BACKGROUND: Hyperosmolar solutions have been used in neurosurgery to reduce brain volume and facilitate surgical exposure. The purpose of this study was to compare the effects of equivolume, equiosmolar solutions of mannitol and hypertonic saline (HS) on brain relaxation, intensive care unit (ICU) and hospital stay, postoperative outcomes and incidence of side-effects in patients undergoing elective supratentorial craniotomy.

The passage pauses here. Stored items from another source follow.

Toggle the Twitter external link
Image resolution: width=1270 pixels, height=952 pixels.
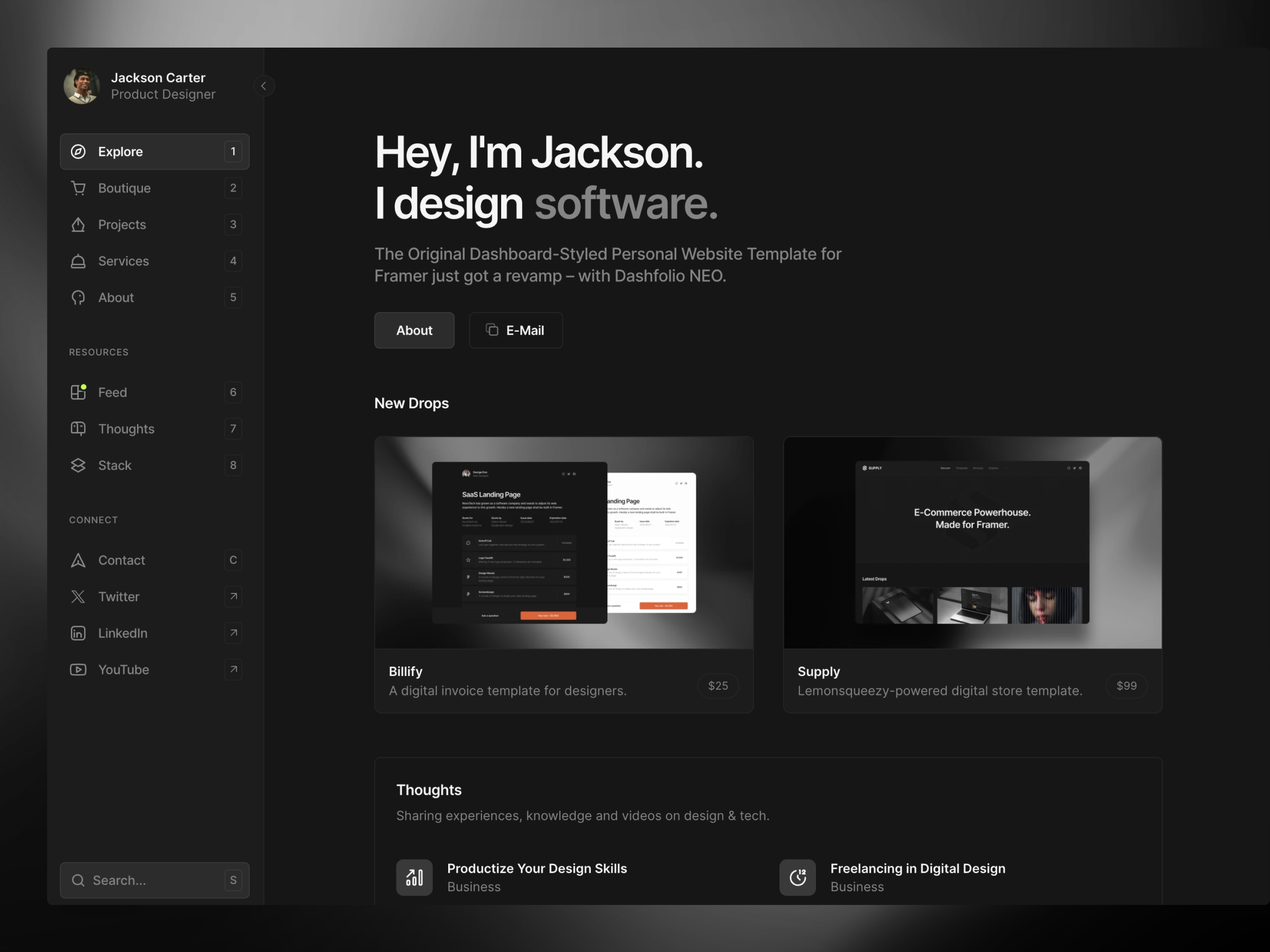click(232, 596)
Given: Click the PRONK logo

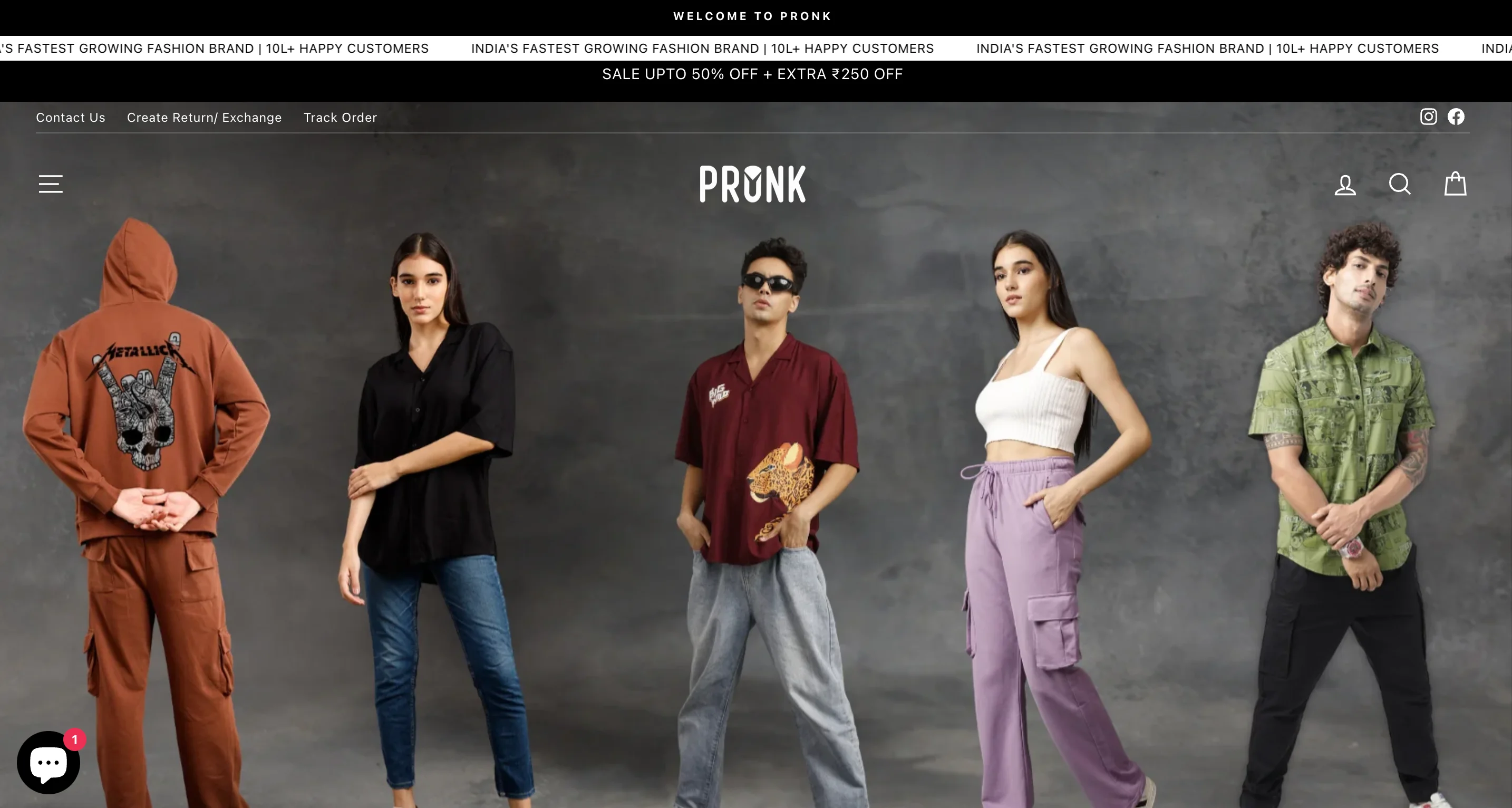Looking at the screenshot, I should 752,184.
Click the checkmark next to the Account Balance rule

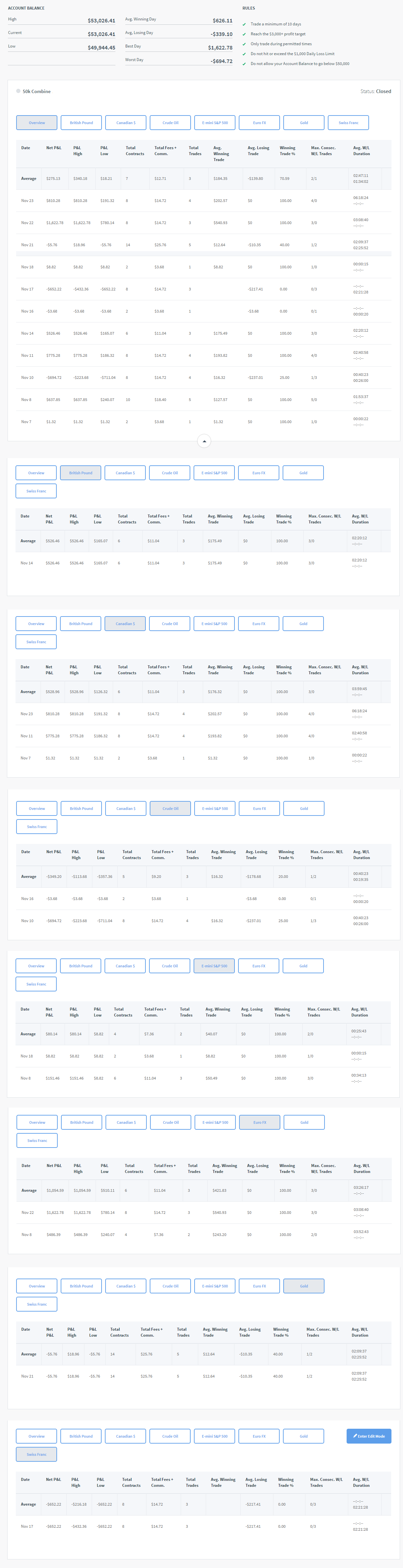[x=244, y=63]
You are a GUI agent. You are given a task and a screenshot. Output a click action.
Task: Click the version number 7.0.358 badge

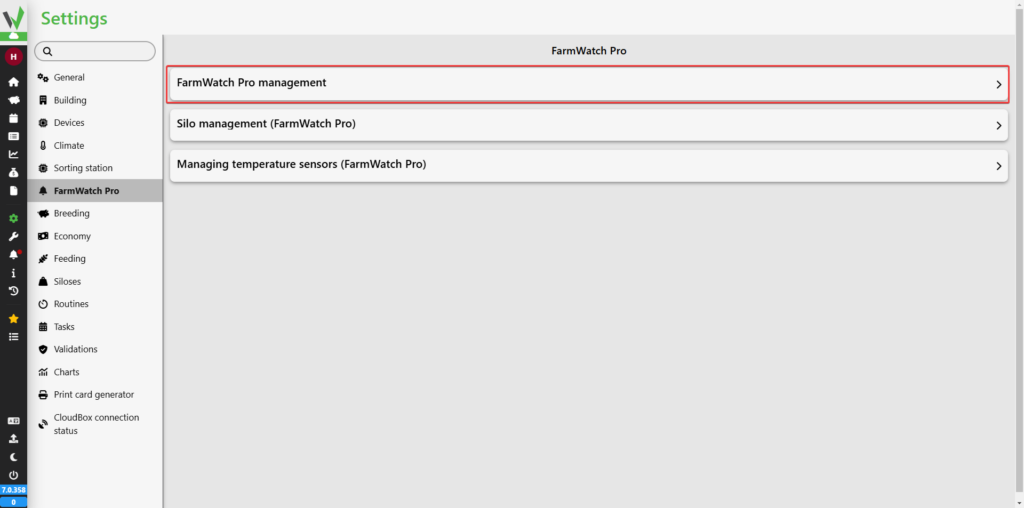(x=13, y=490)
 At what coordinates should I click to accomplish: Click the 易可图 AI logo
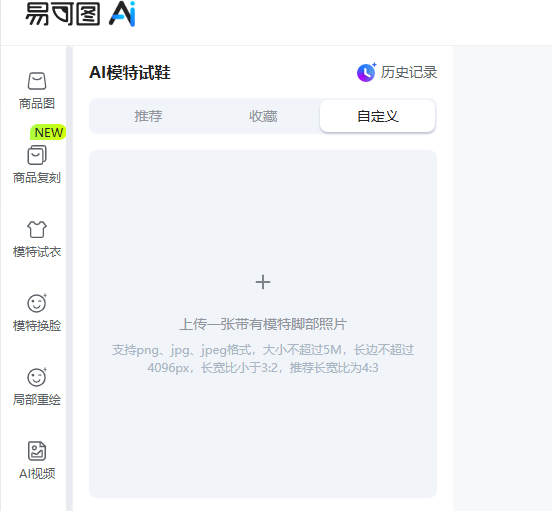(80, 14)
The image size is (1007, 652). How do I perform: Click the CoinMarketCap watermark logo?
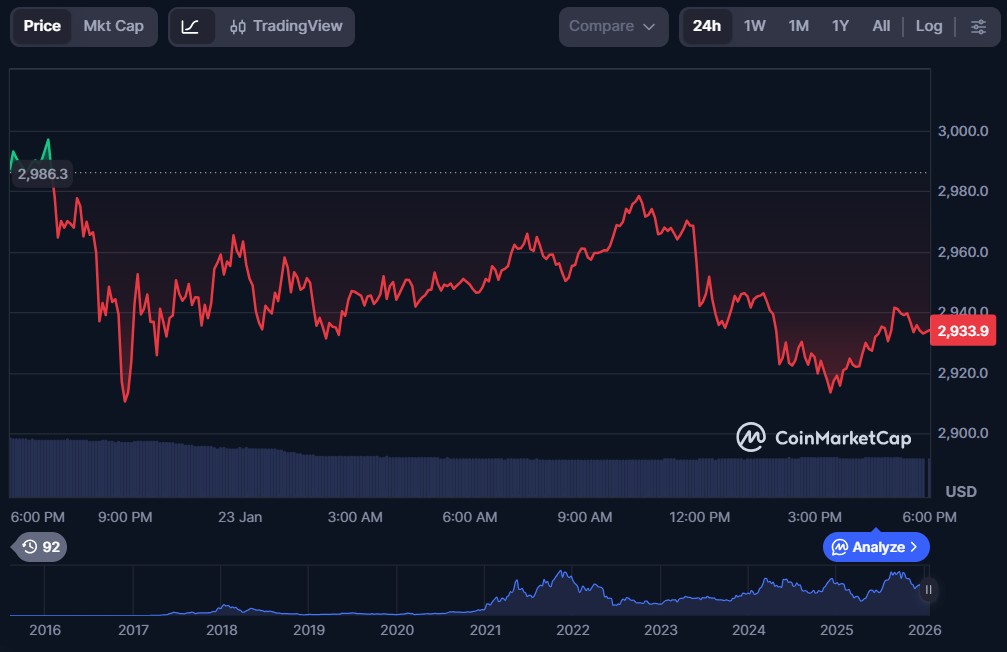click(823, 437)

METHODS: In a randomised, prospective, double-blind study, 60 patients undergoing elective supratentorial craniotomy were randomised 1:1 to receive 3 ml/kg of either 20% mannitol or 3% HS. The primary outcome was the surgical condition of the brain assessed by the neurosurgeon using a 4-point scale after opening the dura (1 = relaxed, 2 = satisfactory, 3 = firm and 4 = bulging). Secondary outcomes were electrolytes, blood gases, plasma osmolality and haemodynamic variables measured at 0 min, 30 min, 2 h and 6 h after infusion. Also, predefined postoperative complications, length of ICU and hospital stay were recorded. Appropriate statistical tests were used for comparison; p < 0.05 was considered significant.

RESULTS: There was no difference in brain relaxation [mannitol, 1(1-3) versus HS, 1(1.4) points; p = 0.55]. Patients with brain midline shift showed a worse response to hyperosmolar solutions than those without midline shift: 37% versus 8%, respectively; OR = 6.6 (95% CI, 1.54-28.83); p = 0.006. Plasma osmolality increased during the study period (6 h) in both the groups (p < 0.05 compared with baseline). No significant differences in postoperative complications or length of ICU and hospital stay were observed between the groups.

CONCLUSIONS: Single doses of 3 ml/kg of 20% mannitol and 3% HS are safe and effective for intraoperative brain debulking during elective supratentorial craniotomy, but less effective in patients with pre-existing mass effect and midline shift.